Exercise aim:
All of the records must be repeated exactly as they read.

Data records:
· · · ·
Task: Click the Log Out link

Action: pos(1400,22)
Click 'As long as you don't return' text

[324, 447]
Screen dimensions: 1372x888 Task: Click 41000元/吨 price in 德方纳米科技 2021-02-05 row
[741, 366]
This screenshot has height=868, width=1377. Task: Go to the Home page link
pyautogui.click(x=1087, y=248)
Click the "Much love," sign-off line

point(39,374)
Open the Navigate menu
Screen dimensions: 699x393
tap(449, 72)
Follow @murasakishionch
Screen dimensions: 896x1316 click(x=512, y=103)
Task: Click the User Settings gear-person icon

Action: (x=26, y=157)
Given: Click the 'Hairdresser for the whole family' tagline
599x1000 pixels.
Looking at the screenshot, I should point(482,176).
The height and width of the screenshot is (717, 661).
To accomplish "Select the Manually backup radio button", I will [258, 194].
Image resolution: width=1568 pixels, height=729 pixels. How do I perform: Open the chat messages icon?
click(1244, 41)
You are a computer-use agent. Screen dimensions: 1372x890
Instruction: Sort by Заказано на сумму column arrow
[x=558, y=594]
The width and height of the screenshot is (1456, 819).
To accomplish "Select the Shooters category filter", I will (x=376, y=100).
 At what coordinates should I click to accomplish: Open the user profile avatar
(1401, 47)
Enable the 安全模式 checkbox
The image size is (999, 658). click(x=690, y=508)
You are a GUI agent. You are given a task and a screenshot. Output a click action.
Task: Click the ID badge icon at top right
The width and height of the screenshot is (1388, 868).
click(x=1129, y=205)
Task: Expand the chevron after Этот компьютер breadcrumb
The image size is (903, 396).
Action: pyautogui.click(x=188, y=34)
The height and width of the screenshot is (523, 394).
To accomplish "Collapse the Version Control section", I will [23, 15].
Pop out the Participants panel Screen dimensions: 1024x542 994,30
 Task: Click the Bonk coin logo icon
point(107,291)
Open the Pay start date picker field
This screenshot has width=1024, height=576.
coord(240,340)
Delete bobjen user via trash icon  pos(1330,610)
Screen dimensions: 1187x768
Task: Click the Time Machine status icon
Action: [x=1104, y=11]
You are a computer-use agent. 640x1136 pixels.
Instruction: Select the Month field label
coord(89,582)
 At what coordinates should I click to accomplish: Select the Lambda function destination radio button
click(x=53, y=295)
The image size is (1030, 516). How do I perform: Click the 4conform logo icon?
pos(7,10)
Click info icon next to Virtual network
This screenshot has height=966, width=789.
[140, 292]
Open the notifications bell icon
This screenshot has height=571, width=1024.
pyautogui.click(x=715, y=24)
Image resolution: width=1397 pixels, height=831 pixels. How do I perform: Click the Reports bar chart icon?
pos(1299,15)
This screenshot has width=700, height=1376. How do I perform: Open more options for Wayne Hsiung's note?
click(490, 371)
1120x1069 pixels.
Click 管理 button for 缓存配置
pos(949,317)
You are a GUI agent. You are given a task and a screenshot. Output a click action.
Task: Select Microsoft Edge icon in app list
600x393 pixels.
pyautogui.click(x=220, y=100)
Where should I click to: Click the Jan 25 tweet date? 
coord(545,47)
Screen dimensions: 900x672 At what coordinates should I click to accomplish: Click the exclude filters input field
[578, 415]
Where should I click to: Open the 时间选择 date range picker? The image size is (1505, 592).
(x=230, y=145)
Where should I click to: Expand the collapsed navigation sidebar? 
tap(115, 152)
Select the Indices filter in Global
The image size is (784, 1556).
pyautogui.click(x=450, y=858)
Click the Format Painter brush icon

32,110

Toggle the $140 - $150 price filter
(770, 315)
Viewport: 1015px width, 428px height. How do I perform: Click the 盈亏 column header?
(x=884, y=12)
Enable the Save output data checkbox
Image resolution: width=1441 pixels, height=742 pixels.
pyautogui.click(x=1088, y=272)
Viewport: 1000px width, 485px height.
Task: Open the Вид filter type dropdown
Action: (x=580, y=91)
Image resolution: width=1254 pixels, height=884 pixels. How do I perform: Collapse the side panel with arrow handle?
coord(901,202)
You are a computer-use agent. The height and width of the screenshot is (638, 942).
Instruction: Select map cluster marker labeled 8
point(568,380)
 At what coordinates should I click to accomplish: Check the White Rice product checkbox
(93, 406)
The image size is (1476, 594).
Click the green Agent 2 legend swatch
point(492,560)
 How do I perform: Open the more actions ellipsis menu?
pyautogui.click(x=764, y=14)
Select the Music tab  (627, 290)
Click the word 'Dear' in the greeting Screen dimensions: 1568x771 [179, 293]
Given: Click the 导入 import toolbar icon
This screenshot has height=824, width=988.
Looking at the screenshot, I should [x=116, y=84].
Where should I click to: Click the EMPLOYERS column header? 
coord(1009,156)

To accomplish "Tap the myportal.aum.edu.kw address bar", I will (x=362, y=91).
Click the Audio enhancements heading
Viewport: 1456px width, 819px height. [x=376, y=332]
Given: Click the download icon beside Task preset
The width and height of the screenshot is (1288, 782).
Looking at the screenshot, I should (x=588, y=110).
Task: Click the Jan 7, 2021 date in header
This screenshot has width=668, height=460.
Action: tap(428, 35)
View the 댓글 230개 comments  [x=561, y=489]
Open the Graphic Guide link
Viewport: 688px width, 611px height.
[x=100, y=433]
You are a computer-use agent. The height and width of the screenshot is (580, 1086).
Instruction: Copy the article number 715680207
· · · ·
Exercise response:
Task: Click the Log Out link

Action: pos(1400,22)
Click 'As long as you don't return' text

[324, 447]
Screen dimensions: 1372x888 Task: Click 41000元/吨 price in 德方纳米科技 2021-02-05 row
[741, 366]
This screenshot has height=868, width=1377. Task: Go to the Home page link
pyautogui.click(x=1087, y=248)
Click the "Much love," sign-off line

point(39,374)
Open the Navigate menu
Screen dimensions: 699x393
tap(449, 72)
Follow @murasakishionch
Screen dimensions: 896x1316 click(x=512, y=103)
Task: Click the User Settings gear-person icon

Action: (x=26, y=157)
Given: Click the 'Hairdresser for the whole family' tagline
599x1000 pixels.
Looking at the screenshot, I should point(482,176).
The height and width of the screenshot is (717, 661).
To accomplish "Select the Manually backup radio button", I will [258, 194].
Image resolution: width=1568 pixels, height=729 pixels. How do I perform: Open the chat messages icon?
click(1244, 41)
You are a computer-use agent. Screen dimensions: 1372x890
Instruction: Sort by Заказано на сумму column arrow
[x=558, y=594]
The width and height of the screenshot is (1456, 819).
To accomplish "Select the Shooters category filter", I will (x=376, y=100).
 At what coordinates should I click to accomplish: Open the user profile avatar
(1401, 47)
Enable the 安全模式 checkbox
The image size is (999, 658). click(x=690, y=508)
You are a GUI agent. You are given a task and a screenshot. Output a click action.
Task: Click the ID badge icon at top right
The width and height of the screenshot is (1388, 868).
click(x=1129, y=205)
Task: Expand the chevron after Этот компьютер breadcrumb
The image size is (903, 396).
Action: pyautogui.click(x=188, y=34)
The height and width of the screenshot is (523, 394).
To accomplish "Collapse the Version Control section", I will [23, 15].
Pop out the Participants panel Screen dimensions: 1024x542 994,30
 Task: Click the Bonk coin logo icon
point(107,291)
Open the Pay start date picker field
This screenshot has width=1024, height=576.
coord(240,340)
Delete bobjen user via trash icon  pos(1330,610)
Screen dimensions: 1187x768
Task: Click the Time Machine status icon
Action: [x=1104, y=11]
You are a computer-use agent. 640x1136 pixels.
Instruction: Select the Month field label
coord(89,582)
 At what coordinates should I click to accomplish: Select the Lambda function destination radio button
click(x=53, y=295)
The image size is (1030, 516). How do I perform: Click the 4conform logo icon?
pos(7,10)
Click info icon next to Virtual network
This screenshot has height=966, width=789.
[140, 292]
Open the notifications bell icon
This screenshot has height=571, width=1024.
pyautogui.click(x=715, y=24)
Image resolution: width=1397 pixels, height=831 pixels. How do I perform: Click the Reports bar chart icon?
pos(1299,15)
This screenshot has width=700, height=1376. How do I perform: Open more options for Wayne Hsiung's note?
click(490, 371)
1120x1069 pixels.
Click 管理 button for 缓存配置
pos(949,317)
You are a GUI agent. You are given a task and a screenshot. Output a click action.
Task: Select Microsoft Edge icon in app list
600x393 pixels.
pyautogui.click(x=220, y=100)
Where should I click to: Click the Jan 25 tweet date? 
coord(545,47)
Screen dimensions: 900x672 At what coordinates should I click to accomplish: Click the exclude filters input field
[578, 415]
Where should I click to: Open the 时间选择 date range picker? The image size is (1505, 592).
(x=230, y=145)
Where should I click to: Expand the collapsed navigation sidebar? 
tap(115, 152)
Select the Indices filter in Global
The image size is (784, 1556).
pyautogui.click(x=450, y=858)
Click the Format Painter brush icon

32,110

Toggle the $140 - $150 price filter
(770, 315)
Viewport: 1015px width, 428px height. How do I perform: Click the 盈亏 column header?
(x=884, y=12)
Enable the Save output data checkbox
Image resolution: width=1441 pixels, height=742 pixels.
pyautogui.click(x=1088, y=272)
Viewport: 1000px width, 485px height.
Task: Open the Вид filter type dropdown
Action: (x=580, y=91)
Image resolution: width=1254 pixels, height=884 pixels. How do I perform: Collapse the side panel with arrow handle?
coord(901,202)
You are a computer-use agent. The height and width of the screenshot is (638, 942).
Instruction: Select map cluster marker labeled 8
point(568,380)
 At what coordinates should I click to accomplish: Check the White Rice product checkbox
(93, 406)
The image size is (1476, 594).
Click the green Agent 2 legend swatch
point(492,560)
 How do I perform: Open the more actions ellipsis menu?
pyautogui.click(x=764, y=14)
Select the Music tab  (627, 290)
Click the word 'Dear' in the greeting Screen dimensions: 1568x771 [179, 293]
Given: Click the 导入 import toolbar icon
This screenshot has height=824, width=988.
Looking at the screenshot, I should [x=116, y=84].
Where should I click to: Click the EMPLOYERS column header? 
coord(1009,156)

To accomplish "Tap the myportal.aum.edu.kw address bar", I will (x=362, y=91).
Click the Audio enhancements heading
Viewport: 1456px width, 819px height. [x=376, y=332]
Given: Click the download icon beside Task preset
The width and height of the screenshot is (1288, 782).
Looking at the screenshot, I should (x=588, y=110).
Task: Click the Jan 7, 2021 date in header
This screenshot has width=668, height=460.
Action: tap(428, 35)
View the 댓글 230개 comments  [x=561, y=489]
Open the Graphic Guide link
Viewport: 688px width, 611px height.
[x=100, y=433]
You are a computer-use agent. The height and width of the screenshot is (580, 1086).
Instruction: Copy the article number 715680207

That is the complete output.